- _EXERCISE AIM_: Copy exactly the line containing "The width and height of the screenshot is (1824, 1095)." and all lines after it, through the last line of the material below; omit everything before it.

════════

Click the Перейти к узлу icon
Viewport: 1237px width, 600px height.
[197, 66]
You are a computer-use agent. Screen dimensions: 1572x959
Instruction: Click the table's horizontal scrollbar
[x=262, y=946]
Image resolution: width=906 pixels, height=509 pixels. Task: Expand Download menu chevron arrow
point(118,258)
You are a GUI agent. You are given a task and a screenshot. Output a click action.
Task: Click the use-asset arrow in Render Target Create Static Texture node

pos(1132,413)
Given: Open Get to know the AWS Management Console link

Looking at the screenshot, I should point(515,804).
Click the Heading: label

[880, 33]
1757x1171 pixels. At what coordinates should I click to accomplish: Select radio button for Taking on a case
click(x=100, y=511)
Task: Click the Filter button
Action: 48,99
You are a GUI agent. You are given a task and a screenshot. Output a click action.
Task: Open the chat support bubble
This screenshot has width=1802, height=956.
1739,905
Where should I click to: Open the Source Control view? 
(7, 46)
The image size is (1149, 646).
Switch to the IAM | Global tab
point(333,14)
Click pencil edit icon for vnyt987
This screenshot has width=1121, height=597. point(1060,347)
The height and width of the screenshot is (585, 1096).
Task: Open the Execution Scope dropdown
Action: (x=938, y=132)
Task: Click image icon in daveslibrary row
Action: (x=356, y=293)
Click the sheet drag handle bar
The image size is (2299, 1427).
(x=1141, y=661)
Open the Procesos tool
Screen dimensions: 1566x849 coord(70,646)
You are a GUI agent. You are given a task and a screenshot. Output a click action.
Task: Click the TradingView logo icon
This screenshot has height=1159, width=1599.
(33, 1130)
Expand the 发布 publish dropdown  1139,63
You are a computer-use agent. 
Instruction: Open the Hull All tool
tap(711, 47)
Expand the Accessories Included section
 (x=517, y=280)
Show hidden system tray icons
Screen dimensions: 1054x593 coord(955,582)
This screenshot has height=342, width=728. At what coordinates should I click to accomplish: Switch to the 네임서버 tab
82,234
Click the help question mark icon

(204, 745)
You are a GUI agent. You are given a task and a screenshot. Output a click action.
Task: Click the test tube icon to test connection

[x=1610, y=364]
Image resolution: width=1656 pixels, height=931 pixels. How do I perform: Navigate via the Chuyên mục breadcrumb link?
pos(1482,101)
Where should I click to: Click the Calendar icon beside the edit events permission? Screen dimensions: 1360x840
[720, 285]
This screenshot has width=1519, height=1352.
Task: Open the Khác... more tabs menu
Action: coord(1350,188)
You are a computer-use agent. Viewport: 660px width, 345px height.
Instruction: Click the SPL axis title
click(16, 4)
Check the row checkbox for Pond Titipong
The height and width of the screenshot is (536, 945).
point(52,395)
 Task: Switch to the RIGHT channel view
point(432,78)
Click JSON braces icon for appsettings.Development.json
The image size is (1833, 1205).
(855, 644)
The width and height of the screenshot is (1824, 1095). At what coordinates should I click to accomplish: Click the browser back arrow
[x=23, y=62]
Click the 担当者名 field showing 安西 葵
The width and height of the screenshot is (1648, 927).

════════

- _ANSWER TO THIS PROBLEM_:
The width and height of the screenshot is (1824, 1095). At what coordinates should I click to accomplish: Click the browser back arrow
[x=23, y=62]
Click the 担当者名 field showing 安西 葵
The width and height of the screenshot is (1648, 927).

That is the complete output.